The mission, launched quietly last month, responds to new concern that cocaine traffickers are adopting the isolated highways and rivers of Ecuador as principal routes for shipment of cocaine bound for the United States and Europe.

Its urgency became clear after the Colombian government crackdown on cocaine operations in late August immediately generated a marked increase in suspicious movement across the border into Ecuador, officials said.

Advertisement

“That really woke us up,” one source said.

The operation, which involves U.S. civilian pilots and military aircraft, marks the first time that the United States has extended airborne support for such anti-cocaine operations beyond the major drug-producing countries of Peru, Bolivia and Colombia.

The Ecuadorian Embassy in Washington declined to comment on the effort. “This is a very touchy issue with us,” said spokesman Hilda Lanas.

The U.S. plans for a “limited” new anti-drug mission in Ecuador are described in an Aug. 24 State Department memorandum to prospective contractors, which was obtained by The Times. In confirming the authenticity of that document Wednesday, officials made clear that the parameters of the mission had been broadened because of the Colombian crackdown.

The current operation includes two Bell 212 helicopters and one T-65 Thrush reconnaissance plane, all of them based in northern Ecuador. Initially, the job was to have been carried out only by helicopters based in other countries.

In addition, officials said, the mission is now designed to target cocaine laboratories and trafficking operations in Ecuador for interdiction operations by national police. That marks a departure from the original plan, which emphasized aerial surveillance of suspected coca-growing regions.

“This reflects our belief that there’s a heck of lot more cocaine going through Ecuador . . . than we had suspected previously,” said Albert Matano, a State Department official who directs the narcotics bureau’s air wing operations.

Advertisement

While U.S. anti-drug officials long have spoken of dangers posed by coca cultivation in Ecuador, new evidence suggests that the trafficking of cocaine and of chemicals used in laboratories to produce the drug pose a more significant threat, officials said.

Indeed, Matano reported that the U.S.-backed helicopter missions in northern Ecuador have already found a “surprisingly heavy volume” of tanker traffic carrying ether, acetone and other precursor chemicals from the Ecuadorian port of Guayaquil.

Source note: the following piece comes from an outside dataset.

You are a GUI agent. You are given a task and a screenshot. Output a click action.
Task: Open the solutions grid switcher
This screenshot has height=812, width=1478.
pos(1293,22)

When the mission moves next to the region along the border between Ecuador and Peru, officials expect to find processing laboratories from which cocaine is transported back to Guayaquil and other ports and dispatched on tankers to the United States and Europe, officials said.

“Ecuador is a two-way street,” said Rafael Perl, a drug policy expert with the Congressional Research Service. “Chemicals in; cocaine out.”

By contrast, surveillance of the few suspected coca-growing regions in northwestern Ecuador has shown that farmers have abandoned their fields in the wake of determined eradication efforts by the Ecuadorean national police and army.

The current operation is comprised of a team of U.S. pilots who carry Ecuadorian national police forces in U.S. military aircraft under the terms of a State Department contract. Projected missions include raids on cocaine processing laboratories and the interdiction of suspicious shipments on roads and rivers.

Advertisement

Ecuador is believed to serve as a transit point for an estimated 30 to 50 metric tons of processed cocaine each year--at least 10% of the world total, according to a recent State Department report.

In light of new evidence showing an increase in trafficking activity, anti-drug officials said Thursday that they would be inclined to revise upward their estimates of Ecuador’s role.

However, Ecuador remains a relatively insignificant source of the raw coca leaves that are transformed into cocaine.

Its estimated annual production of about 400 metric tons was less than 1% of the world’s coca crop last year, according to the State Department report.

Although U.S. authorities frequently have seized Ecuadorian tankers carrying cocaine at sea or in U.S. ports, they have had a difficult time tracking the shipments back through Ecuador. The State Department officials said that they hope the new anti-drug operation could help shed new light on that part of the trafficking network.